What you are asked to do:
A single count is required: the lines of the data below in which the word "Toggle" occurs.
*** Opening Task data ***
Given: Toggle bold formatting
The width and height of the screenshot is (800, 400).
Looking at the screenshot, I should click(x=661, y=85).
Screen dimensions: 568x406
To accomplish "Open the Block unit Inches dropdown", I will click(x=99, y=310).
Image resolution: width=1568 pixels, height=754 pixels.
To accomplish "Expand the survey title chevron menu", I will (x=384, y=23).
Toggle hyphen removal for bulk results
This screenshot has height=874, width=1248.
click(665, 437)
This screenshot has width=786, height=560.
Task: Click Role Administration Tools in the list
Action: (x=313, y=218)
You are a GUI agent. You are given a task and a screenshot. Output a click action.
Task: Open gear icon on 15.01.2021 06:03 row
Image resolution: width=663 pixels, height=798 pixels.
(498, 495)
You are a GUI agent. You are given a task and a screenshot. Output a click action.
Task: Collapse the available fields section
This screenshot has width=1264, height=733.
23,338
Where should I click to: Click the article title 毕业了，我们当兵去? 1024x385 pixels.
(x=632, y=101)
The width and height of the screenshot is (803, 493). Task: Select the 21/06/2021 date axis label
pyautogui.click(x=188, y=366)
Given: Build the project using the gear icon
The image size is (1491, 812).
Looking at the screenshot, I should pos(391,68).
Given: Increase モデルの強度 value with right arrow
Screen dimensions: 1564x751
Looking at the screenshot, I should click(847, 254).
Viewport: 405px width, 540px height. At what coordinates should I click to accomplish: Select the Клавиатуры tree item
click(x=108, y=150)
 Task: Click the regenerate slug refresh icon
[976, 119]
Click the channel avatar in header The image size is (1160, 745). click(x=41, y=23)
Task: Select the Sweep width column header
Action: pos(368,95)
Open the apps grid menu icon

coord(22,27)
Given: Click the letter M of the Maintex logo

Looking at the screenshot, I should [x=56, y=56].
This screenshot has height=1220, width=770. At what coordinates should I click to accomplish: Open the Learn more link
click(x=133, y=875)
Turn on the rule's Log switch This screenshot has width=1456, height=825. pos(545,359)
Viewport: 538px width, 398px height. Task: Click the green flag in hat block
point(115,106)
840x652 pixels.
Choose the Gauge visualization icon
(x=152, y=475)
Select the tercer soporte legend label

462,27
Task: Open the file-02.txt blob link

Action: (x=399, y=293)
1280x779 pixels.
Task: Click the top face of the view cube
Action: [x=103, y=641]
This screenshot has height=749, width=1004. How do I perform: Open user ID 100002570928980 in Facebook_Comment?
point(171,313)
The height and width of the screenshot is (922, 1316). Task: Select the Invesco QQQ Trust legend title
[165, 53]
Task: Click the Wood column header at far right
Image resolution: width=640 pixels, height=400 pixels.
*** Closing Task data ***
Solution to the exercise:
2